ToscanaOpenResearch is based on a platform that integrates and provides access to heterogeneous data. This system is built on semantic technologies and standard interoperability formats, such as Linked Open Data (LOD).
The ONTOP system (ontop.inf.unibz.it/) was employed during the development of the portal. It is open source and ‘based on ontologies’ (Ontology-Based Data Access and Integration, OBDA/I). Grounded in relational databases, it creates a SPARQL endpoint, the language used to ‘query’ datasets in RDF format.
Integrating data through a domain ontology enables users to query the data using “queries”, rather than having to navigate the technical terminology associated with the physical organisation of databases and their complex internal structures.
The existence of a domain ontology that complies with international (VIVO) and European (CERIF) standards, is fully open, and has been adapted to the Italian context, is a unique feature. The functional components of the system enable best practice, offering constant monitoring and analysis updates (the system updates automatically each time the original open data is updated).
The information system also enables a series of real-time benchmarks that help map the ecosystem of regional competences and specialisations in higher education, research and innovation.
To facilitate the use and interoperability of data, and to make it easier to extract and analyse information coming from different classification systems, ToscanaOpenResearch uses a classification based on three information levels:
- Combining different national classifications (e.g. National University Council – CUN, Scientific-Disciplinary Sector – SSD) and European classifications (European Research Council – ERC, bibliometric areas);
- Classifying information (text mining) from project abstracts and publications;
- Performing vertical analyses using semantic “vocabularies”.
More specifically, combining different classifications enables information such as research staff (associated with the CUN classification) to be related to the number of publications (classified by bibliometric areas) and the number of European projects (associated with the ERC classification), thanks to the combination of national and European classifications.
Additional information on this topic is available in the user manual, which is accessible at this link. For comments or feedback, please send an email to: staff@toscanaopenresearch.it.
The development of ToscanaOpenResearch is the outcome of a process led by the Tuscany Region, working alongside IRPET, FST and a technical partner, Siris Academic.
To date, the system has primarily integrated open data originating from:
- national, European and global open databases;
- additional datasets integrated through collaboration agreements (for example, the Italian Ministry of Education, or MIUR, for the inclusion of CTN/PRIN 2012 data within the Tuscany perimeter, AlmaLaurea data within the Tuscany perimeter, and data provided by certain research bodies located in Tuscany, such as CNR, INFN, INGV and INAF).
- For the section concerning publications, the system uses bibliometric databases that are not open, although it is already prepared for easy integration with CINECA-IRIS data.
Insight – The semantic analysis of the “research portfolio”
Abstracts of publications, patent descriptions and the objectives of R&I projects contain a wealth of textual information describing current challenges, proposed or demonstrated advances, and the expected impact of the innovation process in detail.
New Natural Language Processing (NLP) methods can now be used to exploit this semantic richness and characterise research portfolios to support strategic decision-making.
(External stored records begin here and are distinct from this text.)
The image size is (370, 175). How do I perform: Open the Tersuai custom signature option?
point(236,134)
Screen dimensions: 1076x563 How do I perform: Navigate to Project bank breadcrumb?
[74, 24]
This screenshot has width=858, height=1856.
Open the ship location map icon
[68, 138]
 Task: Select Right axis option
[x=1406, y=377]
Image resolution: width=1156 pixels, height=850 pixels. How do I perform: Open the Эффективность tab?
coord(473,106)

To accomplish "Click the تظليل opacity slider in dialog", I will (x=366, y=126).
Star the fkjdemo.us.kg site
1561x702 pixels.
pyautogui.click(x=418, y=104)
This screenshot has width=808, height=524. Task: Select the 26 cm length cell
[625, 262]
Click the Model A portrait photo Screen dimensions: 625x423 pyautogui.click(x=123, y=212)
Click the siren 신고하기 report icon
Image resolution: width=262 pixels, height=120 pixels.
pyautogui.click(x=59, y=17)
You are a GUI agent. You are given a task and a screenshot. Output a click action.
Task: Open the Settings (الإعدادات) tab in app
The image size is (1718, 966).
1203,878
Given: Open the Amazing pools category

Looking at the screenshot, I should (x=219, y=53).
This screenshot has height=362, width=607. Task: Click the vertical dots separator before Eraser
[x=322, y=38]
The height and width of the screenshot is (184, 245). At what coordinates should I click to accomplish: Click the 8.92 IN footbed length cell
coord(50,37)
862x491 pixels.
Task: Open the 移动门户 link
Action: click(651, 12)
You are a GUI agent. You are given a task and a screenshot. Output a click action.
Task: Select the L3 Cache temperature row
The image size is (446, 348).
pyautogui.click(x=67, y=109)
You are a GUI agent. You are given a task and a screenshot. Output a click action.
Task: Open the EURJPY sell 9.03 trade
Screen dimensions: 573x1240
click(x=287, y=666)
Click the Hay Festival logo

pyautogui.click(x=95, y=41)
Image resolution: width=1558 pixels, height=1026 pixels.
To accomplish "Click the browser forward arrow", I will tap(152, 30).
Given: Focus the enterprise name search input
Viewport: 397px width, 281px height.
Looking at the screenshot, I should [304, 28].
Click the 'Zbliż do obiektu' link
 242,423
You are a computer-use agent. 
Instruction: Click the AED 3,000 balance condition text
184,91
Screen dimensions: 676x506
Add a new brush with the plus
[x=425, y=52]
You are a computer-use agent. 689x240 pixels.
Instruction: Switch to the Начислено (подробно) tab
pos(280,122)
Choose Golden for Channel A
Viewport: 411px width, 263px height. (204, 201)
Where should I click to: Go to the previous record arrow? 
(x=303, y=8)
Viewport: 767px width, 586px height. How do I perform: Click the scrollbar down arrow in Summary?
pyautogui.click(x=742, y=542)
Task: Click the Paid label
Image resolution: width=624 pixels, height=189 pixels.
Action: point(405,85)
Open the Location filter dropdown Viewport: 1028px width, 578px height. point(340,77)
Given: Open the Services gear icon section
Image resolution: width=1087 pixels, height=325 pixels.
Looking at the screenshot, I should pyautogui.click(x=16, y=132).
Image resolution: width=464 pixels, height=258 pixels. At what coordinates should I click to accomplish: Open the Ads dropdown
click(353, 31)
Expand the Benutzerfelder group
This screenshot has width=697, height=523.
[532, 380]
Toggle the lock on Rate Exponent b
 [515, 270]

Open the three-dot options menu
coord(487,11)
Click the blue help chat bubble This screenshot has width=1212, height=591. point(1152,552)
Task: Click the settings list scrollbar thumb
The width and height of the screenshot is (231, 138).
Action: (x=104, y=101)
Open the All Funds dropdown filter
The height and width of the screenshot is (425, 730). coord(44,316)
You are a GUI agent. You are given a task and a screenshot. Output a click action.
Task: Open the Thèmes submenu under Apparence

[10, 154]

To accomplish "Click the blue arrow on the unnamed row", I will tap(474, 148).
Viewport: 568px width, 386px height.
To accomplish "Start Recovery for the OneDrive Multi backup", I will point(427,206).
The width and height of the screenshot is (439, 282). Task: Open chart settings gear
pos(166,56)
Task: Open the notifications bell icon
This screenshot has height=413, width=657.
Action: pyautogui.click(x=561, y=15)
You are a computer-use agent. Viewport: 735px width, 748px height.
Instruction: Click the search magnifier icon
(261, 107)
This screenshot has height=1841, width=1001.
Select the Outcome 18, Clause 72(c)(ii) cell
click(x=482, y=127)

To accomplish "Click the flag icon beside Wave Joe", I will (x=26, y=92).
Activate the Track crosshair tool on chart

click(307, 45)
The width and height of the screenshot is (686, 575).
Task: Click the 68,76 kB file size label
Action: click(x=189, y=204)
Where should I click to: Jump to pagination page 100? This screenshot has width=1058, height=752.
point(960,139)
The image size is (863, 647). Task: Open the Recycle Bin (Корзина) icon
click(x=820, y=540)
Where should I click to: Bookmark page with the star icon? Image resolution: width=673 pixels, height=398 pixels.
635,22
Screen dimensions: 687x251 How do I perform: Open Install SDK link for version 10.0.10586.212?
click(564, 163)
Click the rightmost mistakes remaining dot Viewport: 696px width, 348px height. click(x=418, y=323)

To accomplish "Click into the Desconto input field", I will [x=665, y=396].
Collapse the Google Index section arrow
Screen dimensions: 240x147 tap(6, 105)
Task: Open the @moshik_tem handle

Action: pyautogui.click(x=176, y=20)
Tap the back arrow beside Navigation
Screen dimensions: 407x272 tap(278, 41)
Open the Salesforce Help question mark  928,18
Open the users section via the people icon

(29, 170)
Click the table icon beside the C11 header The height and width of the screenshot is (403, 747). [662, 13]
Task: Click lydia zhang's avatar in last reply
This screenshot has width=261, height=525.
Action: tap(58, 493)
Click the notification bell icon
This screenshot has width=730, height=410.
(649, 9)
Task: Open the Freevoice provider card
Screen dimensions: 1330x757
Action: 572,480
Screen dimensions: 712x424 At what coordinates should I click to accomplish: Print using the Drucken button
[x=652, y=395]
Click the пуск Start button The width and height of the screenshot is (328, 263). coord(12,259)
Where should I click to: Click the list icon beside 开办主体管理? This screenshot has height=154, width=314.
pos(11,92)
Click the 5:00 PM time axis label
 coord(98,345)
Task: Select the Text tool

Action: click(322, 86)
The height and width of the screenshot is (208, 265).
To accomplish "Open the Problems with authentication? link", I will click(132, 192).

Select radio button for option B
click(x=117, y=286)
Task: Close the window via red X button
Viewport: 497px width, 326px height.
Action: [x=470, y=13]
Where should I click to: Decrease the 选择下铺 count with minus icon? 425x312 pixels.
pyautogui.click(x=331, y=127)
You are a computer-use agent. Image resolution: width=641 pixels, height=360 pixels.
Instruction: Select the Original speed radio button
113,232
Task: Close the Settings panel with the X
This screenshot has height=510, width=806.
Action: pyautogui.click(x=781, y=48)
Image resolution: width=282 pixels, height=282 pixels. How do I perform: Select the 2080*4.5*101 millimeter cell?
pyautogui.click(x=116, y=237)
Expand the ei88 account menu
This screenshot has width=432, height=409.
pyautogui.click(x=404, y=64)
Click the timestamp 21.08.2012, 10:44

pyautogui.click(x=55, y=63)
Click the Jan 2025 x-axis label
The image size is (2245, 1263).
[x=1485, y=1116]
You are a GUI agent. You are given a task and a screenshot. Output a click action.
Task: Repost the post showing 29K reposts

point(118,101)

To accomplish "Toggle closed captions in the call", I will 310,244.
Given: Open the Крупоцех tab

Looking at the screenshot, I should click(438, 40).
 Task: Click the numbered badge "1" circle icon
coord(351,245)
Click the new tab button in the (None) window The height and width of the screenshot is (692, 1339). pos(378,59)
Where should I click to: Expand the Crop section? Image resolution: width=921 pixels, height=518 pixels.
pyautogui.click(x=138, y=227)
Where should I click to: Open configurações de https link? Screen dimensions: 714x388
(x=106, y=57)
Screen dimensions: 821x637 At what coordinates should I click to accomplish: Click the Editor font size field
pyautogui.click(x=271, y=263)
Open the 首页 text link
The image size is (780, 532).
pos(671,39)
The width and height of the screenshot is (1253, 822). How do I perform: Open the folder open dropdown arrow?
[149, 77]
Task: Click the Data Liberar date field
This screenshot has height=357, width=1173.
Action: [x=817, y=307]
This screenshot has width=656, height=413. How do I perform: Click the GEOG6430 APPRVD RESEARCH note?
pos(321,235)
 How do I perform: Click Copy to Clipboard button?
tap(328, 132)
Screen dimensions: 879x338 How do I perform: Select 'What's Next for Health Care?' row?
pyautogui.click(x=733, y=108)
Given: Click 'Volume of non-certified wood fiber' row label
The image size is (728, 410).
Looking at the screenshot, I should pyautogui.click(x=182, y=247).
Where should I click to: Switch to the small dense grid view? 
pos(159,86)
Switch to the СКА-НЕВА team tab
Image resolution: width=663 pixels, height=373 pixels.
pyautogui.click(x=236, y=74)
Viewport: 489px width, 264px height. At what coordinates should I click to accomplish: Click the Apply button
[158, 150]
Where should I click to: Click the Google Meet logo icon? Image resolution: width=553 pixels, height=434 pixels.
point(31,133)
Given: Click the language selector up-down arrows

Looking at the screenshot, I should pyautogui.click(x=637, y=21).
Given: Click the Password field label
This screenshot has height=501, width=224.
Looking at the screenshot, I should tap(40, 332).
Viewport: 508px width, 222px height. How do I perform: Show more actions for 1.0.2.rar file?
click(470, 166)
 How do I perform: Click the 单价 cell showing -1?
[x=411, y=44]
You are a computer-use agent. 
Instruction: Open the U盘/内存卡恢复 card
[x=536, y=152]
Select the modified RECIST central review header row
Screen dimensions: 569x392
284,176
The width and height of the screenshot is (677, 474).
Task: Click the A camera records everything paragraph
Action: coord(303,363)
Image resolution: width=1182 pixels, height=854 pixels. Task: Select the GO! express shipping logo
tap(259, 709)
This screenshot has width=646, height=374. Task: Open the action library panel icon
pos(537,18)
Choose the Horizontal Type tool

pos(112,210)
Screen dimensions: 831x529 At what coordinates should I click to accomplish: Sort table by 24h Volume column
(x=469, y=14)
Semantic approaches are powerful tools for mapping scientific and technological fields, as they enable users to:
- Analyse each document individually to avoid potential confusion linked to taxonomy;
- Build customised semantic parameters for specific fields of interest by combining taxonomies, enabling the simultaneous cross-analysis of multiple data sources;
- Systematically analyse documents within customised geographical parameters to enable benchmarking and specialisation analytics.
These analyses can be “horizontal”, with no predefined thematic focus, or “vertical”, aimed at a specific area of interest. Topic modelling is used to extract research themes and characterise research portfolios, while the development and application of controlled vocabulary enable the analysis of research in specific areas, such as the Sustainable Development Goals (SDGs) or cultural heritage. Within Toscana Open Research, both techniques are employed, and a methodology has been developed to swiftly and efficiently construct controlled vocabularies from an initial set of relevant terms.